Activated phosphoinositide 3-kinase δ syndrome caused by PIK3CD mutations: Expanding the phenotype

Abstract

Abstract Background Germline heterozygous gain-of-function (GOF) mutations in the PIK3CD gene lead to a rare primary immunodeficiency disease also known as activated phosphoinositide 3-kinase (PI3K) δ syndrome type 1(APDS1). Affected patients present with recurrent infections, increased levels of serum IgM, lymphoproliferation, Epstein-Barr virus (EBV) and cytomegalovirus (CMV) viremia and the phenotypes are highly heterogeneous. We reported the clinical presentations and underlying genetic factors in three patients diagnosed with APDS1 from China. Methods Trio whole-exome sequencing (trio-WES) was performed in three patients with unclear diagnosis.
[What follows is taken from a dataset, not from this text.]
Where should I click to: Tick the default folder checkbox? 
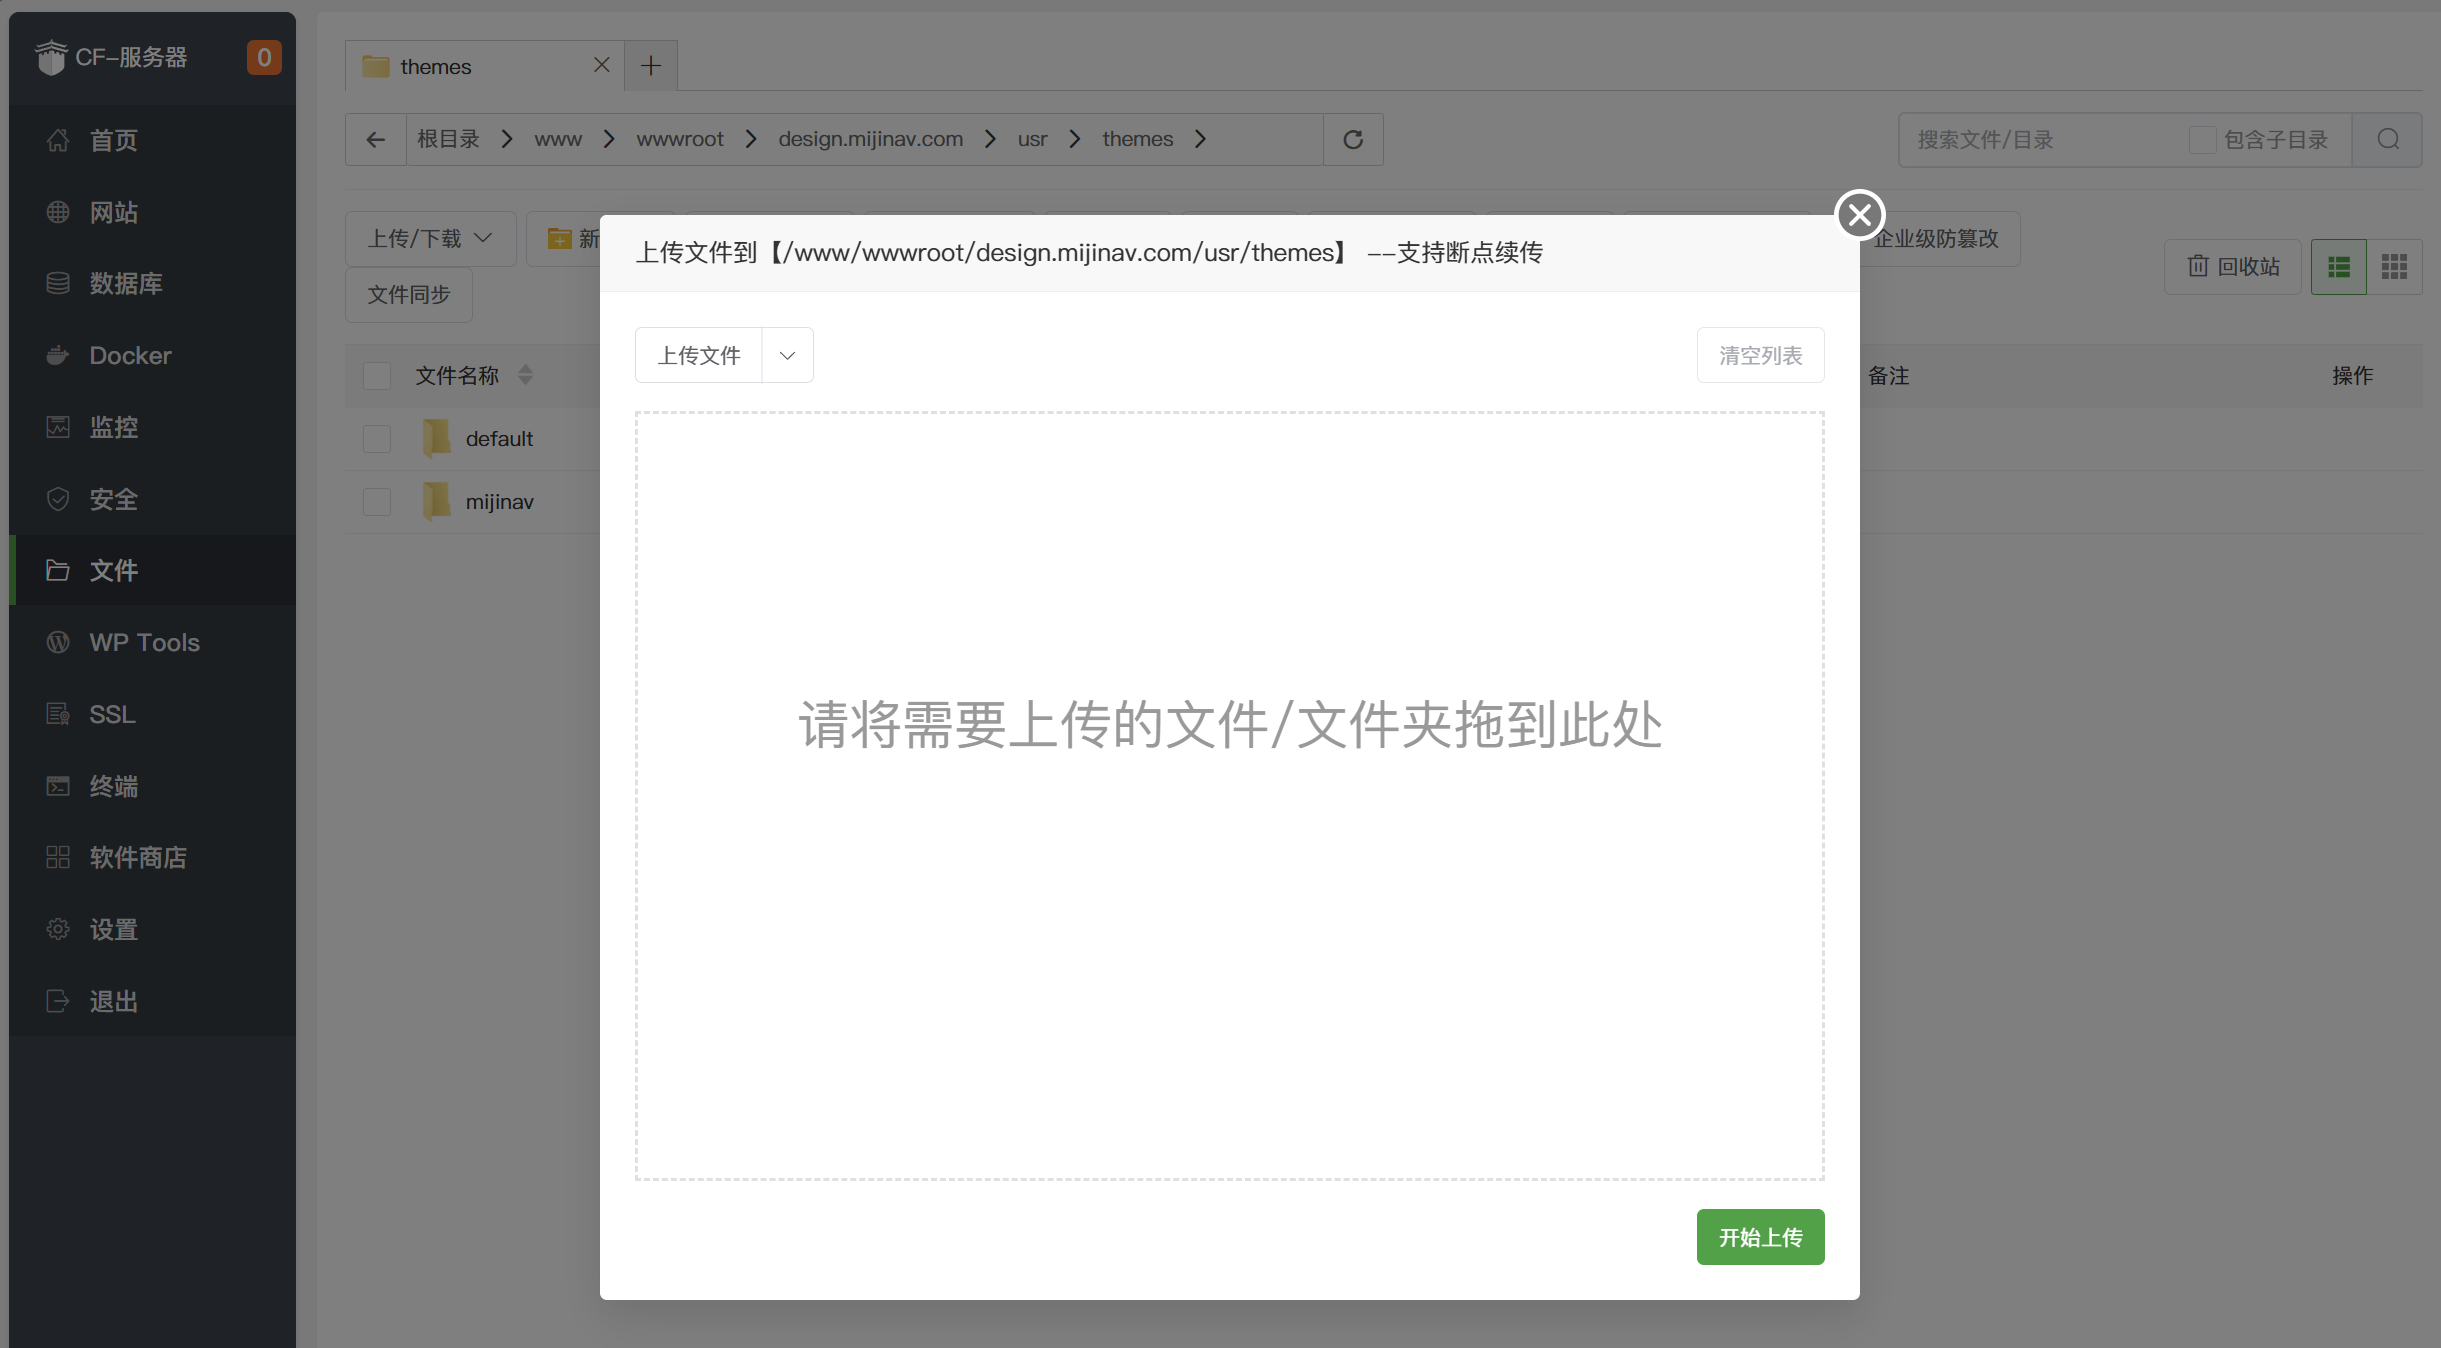[x=377, y=438]
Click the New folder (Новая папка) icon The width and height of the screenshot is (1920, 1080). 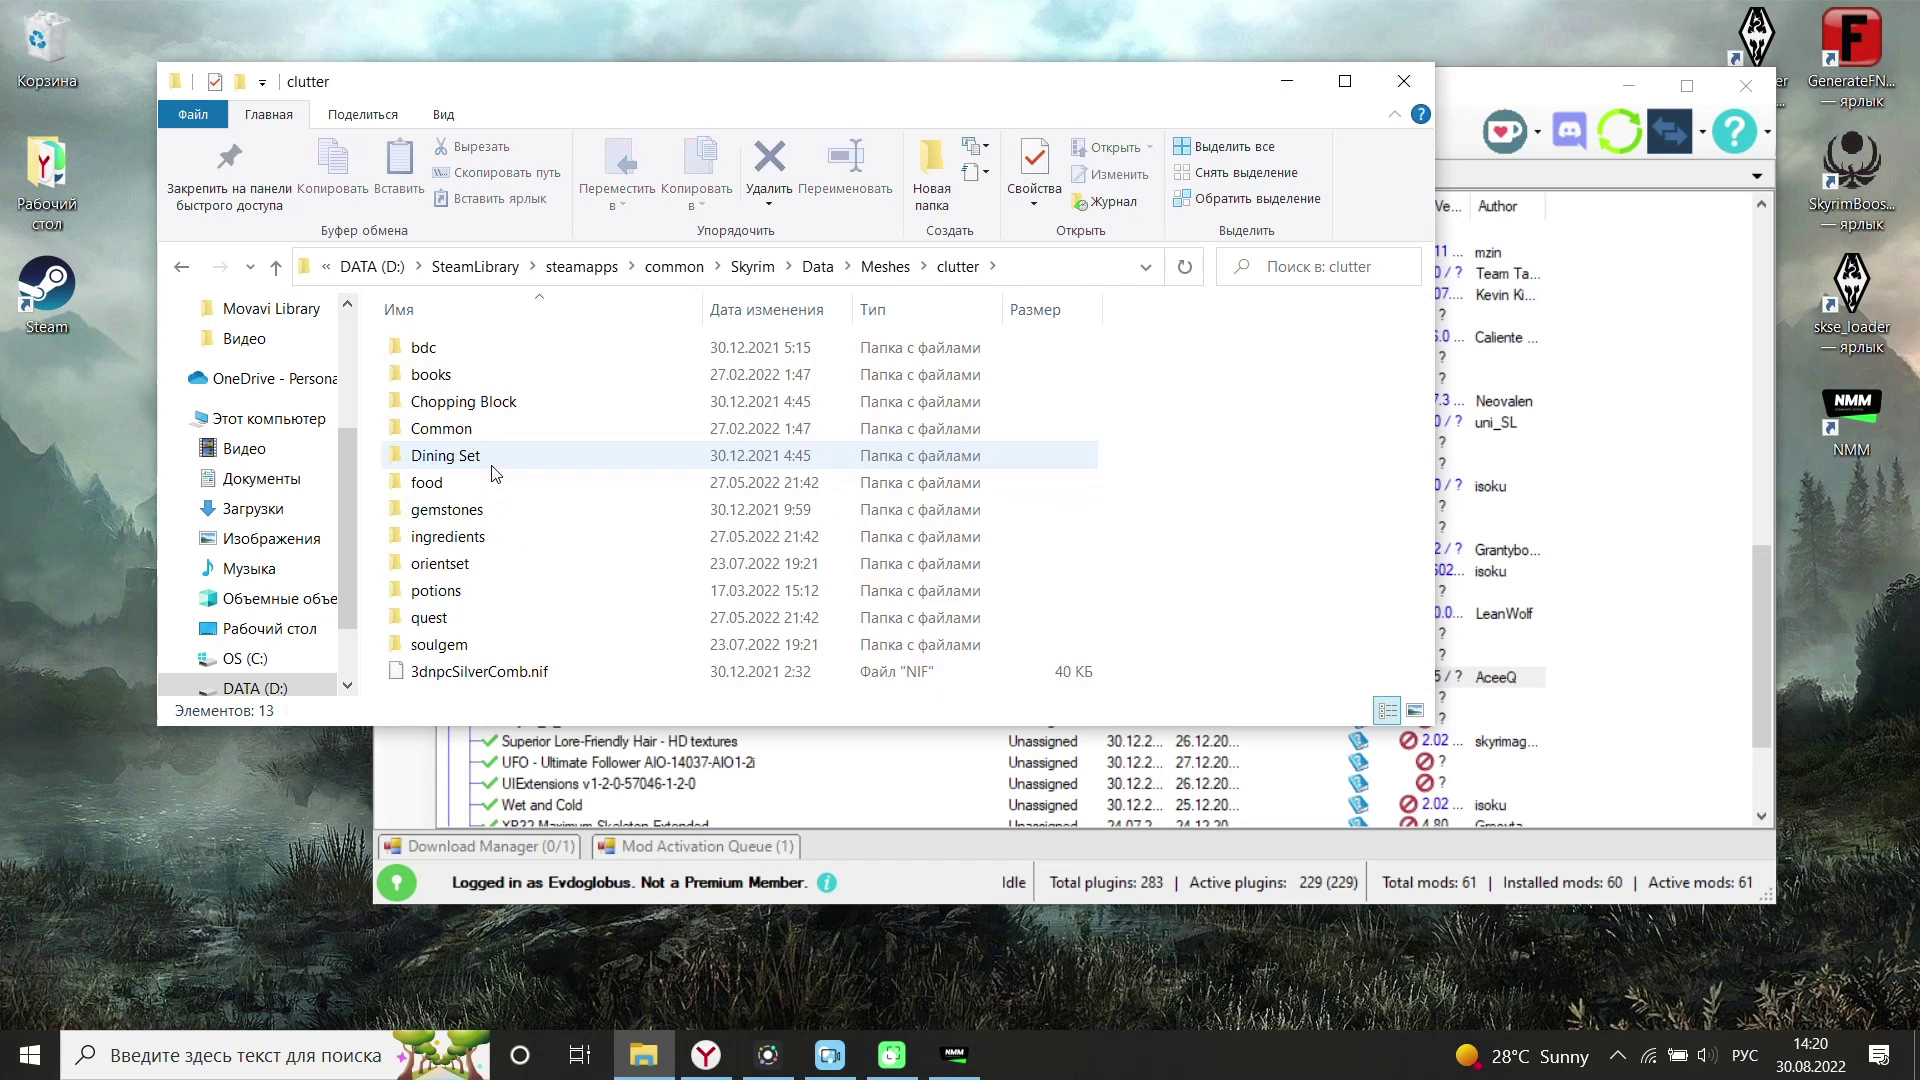tap(931, 158)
Sanger sequencing and real-time quantitative PCR were used to confirm the variants identified. Results Two heterozygous mutations (c.3061G > A, p.E1021K and c.1574A > G, p.E525G) in PIK3CD (NM_005026.3) were identified by whole exome sequencing in the three patients. One of two patients with the mutation (c.3061G > A) presented with abdominal pain as the first symptom, which was due to intussusception caused by multiple polyps of colon. The patient with mutation (c.1574A > G) in had an anti-neutrophil cytoplasmic antibody (ANCA)-associated vasculitis (AAV)-like clinical manifestations, including multisystemic inflammation, acute glomerulonephritis, and positive perinuclear ANCA (p-ANCA), and microscopic polyangiitis (MPA), one of the subtypes of AAV, was considered. Conclusions We report some novel phenotype and genotype features of three patients with PIK3CD mutations. This is the first time to report PI3CKD-asociated intussusception and MPA. Our study suggested AAV-MPA may be novel phenotype of GOF mutations in this gene and our data expand the clinical spectrum of APDS. Trial registration: retrospectively registered.